## Instructions for the task
Transcribe the rows below unchanged, starting at the row that contains "has width=2408, height=1523." and continuing through the final row.

########

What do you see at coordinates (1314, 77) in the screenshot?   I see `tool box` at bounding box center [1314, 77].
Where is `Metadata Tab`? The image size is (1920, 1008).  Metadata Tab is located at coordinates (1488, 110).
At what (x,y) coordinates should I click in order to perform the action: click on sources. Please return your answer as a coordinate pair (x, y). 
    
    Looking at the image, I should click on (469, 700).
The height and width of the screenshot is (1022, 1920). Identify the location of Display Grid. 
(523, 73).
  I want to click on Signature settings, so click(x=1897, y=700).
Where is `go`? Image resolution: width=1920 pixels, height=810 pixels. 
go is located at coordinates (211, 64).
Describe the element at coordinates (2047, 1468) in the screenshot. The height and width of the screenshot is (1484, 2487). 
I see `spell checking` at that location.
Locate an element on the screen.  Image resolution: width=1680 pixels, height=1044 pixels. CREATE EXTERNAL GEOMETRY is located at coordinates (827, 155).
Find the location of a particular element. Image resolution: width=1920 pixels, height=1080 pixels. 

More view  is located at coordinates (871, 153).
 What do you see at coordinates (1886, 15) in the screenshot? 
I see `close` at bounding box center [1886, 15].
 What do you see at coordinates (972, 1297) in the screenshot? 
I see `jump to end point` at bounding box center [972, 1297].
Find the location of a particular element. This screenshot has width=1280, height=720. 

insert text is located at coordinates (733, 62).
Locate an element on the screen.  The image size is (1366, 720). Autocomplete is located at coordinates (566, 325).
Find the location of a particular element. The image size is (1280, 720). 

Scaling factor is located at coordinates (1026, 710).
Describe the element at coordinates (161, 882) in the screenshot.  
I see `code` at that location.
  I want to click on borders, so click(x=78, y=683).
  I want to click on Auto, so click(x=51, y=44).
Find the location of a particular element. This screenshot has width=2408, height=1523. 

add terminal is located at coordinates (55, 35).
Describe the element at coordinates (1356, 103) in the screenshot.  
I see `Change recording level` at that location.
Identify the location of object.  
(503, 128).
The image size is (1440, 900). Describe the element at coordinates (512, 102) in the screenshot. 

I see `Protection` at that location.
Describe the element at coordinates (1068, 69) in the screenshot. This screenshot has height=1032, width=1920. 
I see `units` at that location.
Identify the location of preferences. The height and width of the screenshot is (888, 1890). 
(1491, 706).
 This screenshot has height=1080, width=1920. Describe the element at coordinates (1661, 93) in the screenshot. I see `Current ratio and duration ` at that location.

########

## Task output
Find the location of a particular element. This screenshot has width=2408, height=1523. 

add terminal is located at coordinates (55, 35).
Describe the element at coordinates (1356, 103) in the screenshot.  
I see `Change recording level` at that location.
Identify the location of object.  
(503, 128).
The image size is (1440, 900). Describe the element at coordinates (512, 102) in the screenshot. 

I see `Protection` at that location.
Describe the element at coordinates (1068, 69) in the screenshot. This screenshot has height=1032, width=1920. 
I see `units` at that location.
Identify the location of preferences. The height and width of the screenshot is (888, 1890). 
(1491, 706).
 This screenshot has height=1080, width=1920. Describe the element at coordinates (1661, 93) in the screenshot. I see `Current ratio and duration ` at that location.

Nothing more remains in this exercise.